For viewing RST files locally, restview is recommended.
$ pip install python-constraint
Run nox
(tests for all supported Python versions in own virtual environment).
To test against your local Python version: make sure you have the development dependencies installed.
Run pytest
(optionally add --no-cov
if you have the C-extensions enabled).
Feel free to contribute by submitting pull requests or opening issues. Please refer to the contribution guidelines before doing so.

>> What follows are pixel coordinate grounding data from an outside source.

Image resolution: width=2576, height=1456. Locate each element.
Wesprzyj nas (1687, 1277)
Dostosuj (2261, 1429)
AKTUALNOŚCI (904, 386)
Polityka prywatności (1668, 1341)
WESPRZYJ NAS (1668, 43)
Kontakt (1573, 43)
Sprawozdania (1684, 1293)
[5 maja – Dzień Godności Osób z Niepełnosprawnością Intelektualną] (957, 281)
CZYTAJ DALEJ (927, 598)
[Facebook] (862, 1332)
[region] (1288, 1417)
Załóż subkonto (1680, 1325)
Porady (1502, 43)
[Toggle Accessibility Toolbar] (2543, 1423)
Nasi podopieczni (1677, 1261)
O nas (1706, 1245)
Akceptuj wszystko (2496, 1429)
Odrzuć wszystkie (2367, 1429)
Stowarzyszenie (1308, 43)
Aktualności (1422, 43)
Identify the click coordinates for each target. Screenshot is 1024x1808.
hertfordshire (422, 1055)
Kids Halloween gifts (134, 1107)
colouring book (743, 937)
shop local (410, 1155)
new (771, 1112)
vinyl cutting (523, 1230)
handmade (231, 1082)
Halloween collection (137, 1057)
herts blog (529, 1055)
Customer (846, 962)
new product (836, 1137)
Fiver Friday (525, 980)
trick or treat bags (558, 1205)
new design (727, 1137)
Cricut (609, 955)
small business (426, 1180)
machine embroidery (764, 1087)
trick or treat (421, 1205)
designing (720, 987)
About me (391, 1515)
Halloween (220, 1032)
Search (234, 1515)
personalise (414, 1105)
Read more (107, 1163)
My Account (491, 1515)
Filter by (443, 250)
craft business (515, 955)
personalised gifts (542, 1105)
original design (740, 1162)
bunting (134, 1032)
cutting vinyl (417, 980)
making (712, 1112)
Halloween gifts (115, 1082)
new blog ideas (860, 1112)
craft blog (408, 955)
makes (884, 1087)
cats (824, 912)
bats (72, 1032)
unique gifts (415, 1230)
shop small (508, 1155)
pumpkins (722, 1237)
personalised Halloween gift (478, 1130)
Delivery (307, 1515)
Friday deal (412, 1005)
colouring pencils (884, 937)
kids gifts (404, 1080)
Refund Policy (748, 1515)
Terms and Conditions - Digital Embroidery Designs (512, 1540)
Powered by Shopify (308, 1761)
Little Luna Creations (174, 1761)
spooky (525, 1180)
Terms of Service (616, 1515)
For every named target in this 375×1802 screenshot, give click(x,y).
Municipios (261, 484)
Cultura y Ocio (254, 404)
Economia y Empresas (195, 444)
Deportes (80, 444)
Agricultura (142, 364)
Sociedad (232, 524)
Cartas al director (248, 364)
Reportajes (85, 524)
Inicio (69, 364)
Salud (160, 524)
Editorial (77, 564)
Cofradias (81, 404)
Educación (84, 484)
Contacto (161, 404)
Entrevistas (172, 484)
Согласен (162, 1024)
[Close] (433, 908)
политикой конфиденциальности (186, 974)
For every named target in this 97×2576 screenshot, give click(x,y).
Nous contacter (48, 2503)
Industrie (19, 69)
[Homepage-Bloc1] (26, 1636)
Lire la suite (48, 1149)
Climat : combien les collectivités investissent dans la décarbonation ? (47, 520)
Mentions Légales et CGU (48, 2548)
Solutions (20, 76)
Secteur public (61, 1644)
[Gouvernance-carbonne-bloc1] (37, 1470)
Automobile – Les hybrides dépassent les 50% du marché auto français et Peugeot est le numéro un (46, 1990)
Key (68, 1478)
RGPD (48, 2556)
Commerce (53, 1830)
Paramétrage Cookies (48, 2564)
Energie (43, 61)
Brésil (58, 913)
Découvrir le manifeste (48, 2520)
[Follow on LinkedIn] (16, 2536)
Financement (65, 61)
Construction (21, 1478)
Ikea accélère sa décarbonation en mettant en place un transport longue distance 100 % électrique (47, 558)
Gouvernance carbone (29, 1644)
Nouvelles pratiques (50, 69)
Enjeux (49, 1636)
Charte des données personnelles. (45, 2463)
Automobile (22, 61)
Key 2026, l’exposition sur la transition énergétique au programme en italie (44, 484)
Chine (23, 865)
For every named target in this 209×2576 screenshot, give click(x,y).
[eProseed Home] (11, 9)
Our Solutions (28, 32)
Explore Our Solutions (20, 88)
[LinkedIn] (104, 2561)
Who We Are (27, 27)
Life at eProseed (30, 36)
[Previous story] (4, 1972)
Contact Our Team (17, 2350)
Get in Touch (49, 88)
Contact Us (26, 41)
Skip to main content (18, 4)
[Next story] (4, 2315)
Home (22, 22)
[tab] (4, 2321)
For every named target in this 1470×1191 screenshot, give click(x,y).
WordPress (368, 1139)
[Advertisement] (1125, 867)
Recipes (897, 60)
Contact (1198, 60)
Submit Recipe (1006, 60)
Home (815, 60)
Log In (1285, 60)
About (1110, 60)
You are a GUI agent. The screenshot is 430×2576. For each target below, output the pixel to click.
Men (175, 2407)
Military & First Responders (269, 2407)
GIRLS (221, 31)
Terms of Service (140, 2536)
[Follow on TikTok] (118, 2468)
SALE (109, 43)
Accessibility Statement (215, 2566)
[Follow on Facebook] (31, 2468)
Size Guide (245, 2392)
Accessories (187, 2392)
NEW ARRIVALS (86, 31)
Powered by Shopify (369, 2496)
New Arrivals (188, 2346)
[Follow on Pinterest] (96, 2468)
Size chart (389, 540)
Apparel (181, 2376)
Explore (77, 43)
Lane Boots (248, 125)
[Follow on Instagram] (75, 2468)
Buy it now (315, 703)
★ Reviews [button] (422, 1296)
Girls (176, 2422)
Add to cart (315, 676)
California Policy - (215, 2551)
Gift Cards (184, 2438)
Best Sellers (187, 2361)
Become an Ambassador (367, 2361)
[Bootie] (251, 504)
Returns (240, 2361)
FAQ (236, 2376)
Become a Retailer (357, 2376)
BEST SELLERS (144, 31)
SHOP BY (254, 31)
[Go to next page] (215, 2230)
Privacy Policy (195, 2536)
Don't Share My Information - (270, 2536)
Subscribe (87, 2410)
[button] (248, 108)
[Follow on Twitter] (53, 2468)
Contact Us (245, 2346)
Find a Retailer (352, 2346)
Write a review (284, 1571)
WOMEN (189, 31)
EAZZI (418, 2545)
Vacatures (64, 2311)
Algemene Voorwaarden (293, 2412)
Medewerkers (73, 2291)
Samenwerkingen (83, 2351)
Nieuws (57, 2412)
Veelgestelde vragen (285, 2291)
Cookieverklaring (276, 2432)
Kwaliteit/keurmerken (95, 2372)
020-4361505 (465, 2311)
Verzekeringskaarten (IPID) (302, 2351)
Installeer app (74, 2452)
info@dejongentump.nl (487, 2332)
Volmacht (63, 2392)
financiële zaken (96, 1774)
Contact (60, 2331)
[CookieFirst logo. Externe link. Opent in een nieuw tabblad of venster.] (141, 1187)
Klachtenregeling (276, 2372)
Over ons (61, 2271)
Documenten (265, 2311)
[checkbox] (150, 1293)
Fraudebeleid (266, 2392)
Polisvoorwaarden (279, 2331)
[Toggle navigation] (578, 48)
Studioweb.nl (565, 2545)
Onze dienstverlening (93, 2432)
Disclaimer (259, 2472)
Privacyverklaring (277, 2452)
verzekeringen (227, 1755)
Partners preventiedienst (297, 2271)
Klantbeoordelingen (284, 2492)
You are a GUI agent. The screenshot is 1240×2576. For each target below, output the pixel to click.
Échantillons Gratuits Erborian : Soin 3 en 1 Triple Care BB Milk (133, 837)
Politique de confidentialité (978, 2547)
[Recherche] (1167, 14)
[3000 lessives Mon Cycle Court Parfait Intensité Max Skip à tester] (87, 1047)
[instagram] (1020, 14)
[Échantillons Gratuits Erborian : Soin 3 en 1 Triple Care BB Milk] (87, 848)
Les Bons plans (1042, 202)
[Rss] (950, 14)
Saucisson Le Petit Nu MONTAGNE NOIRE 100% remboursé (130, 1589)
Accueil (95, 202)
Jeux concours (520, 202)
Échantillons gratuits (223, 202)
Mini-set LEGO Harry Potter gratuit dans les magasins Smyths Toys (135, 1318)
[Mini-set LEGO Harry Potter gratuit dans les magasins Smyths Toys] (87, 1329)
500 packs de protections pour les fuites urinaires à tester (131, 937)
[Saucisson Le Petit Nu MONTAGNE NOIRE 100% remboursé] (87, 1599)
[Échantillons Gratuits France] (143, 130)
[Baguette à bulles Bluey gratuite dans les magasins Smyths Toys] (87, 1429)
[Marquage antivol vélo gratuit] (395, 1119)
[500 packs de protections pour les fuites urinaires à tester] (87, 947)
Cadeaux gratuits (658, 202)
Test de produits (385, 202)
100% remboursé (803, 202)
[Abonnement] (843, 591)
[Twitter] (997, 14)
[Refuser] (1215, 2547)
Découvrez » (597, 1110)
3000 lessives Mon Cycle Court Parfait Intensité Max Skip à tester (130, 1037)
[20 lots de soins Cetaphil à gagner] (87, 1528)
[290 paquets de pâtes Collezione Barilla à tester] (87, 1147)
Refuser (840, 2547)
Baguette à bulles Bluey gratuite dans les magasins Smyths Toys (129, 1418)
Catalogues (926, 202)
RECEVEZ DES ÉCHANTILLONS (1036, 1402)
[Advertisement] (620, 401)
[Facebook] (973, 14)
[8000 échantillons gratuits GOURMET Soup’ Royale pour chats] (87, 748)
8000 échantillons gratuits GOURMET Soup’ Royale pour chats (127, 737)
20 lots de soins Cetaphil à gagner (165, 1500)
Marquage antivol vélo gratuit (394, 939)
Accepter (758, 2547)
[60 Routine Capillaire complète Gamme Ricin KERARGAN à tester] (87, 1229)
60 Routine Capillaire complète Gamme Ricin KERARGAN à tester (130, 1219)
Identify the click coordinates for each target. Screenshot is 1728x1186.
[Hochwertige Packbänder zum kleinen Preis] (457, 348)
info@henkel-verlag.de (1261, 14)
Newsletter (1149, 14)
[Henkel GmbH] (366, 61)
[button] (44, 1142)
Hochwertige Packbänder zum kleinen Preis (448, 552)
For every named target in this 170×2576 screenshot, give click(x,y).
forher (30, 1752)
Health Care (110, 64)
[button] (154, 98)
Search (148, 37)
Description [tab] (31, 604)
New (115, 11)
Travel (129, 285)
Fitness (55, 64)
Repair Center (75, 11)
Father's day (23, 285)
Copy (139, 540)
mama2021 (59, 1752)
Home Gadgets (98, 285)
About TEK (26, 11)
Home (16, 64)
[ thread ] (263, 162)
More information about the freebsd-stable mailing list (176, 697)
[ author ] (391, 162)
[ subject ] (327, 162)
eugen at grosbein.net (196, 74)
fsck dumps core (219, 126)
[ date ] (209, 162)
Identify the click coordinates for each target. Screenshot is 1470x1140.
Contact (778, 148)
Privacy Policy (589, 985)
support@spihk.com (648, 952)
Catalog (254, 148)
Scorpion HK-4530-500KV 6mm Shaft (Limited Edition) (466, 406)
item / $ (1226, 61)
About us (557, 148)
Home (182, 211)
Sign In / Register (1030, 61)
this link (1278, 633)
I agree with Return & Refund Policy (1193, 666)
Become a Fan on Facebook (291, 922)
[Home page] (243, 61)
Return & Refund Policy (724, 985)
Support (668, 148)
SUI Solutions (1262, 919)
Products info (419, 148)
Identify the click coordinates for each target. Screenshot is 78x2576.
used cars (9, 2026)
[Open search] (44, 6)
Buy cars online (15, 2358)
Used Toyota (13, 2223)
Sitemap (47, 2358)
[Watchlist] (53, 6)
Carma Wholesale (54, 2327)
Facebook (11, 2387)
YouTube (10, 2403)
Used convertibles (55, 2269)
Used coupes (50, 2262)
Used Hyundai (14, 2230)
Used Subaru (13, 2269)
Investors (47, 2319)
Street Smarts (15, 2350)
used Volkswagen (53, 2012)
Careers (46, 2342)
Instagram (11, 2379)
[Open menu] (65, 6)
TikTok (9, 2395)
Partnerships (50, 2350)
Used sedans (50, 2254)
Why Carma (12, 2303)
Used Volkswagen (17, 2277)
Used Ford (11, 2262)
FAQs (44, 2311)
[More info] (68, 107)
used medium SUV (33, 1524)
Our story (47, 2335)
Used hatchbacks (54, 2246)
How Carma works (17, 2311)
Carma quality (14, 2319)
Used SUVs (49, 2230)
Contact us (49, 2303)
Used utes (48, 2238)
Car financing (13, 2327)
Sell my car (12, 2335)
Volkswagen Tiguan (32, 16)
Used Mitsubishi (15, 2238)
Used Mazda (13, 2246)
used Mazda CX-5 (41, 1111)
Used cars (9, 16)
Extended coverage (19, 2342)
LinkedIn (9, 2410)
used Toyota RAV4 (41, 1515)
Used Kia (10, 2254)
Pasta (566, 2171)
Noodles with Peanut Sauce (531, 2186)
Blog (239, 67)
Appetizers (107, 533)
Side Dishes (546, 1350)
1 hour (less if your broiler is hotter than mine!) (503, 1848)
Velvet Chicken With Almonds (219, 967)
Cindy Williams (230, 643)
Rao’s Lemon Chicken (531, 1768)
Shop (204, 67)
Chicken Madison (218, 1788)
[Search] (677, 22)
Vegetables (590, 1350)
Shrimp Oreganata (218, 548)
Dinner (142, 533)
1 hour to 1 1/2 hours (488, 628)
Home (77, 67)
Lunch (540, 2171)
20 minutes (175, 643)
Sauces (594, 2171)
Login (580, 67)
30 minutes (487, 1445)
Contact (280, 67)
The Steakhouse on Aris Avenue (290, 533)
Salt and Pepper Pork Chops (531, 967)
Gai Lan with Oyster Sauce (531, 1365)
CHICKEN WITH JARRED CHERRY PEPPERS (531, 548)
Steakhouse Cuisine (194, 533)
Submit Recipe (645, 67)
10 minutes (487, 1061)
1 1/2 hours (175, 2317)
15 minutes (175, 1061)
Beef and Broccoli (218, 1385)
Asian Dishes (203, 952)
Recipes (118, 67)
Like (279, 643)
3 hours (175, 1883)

This GitHub organization and repository is a global effort to help to maintain python-constraint
, which was written by Gustavo Niemeyer and originaly located at https://labix.org/python-constraint.
For an overview of recent changes, visit the Changelog.
Planned development:
- Add a string parser for constraints
- Add parallel-capable solver
- Versioned documentation
But it's probably better to open an issue.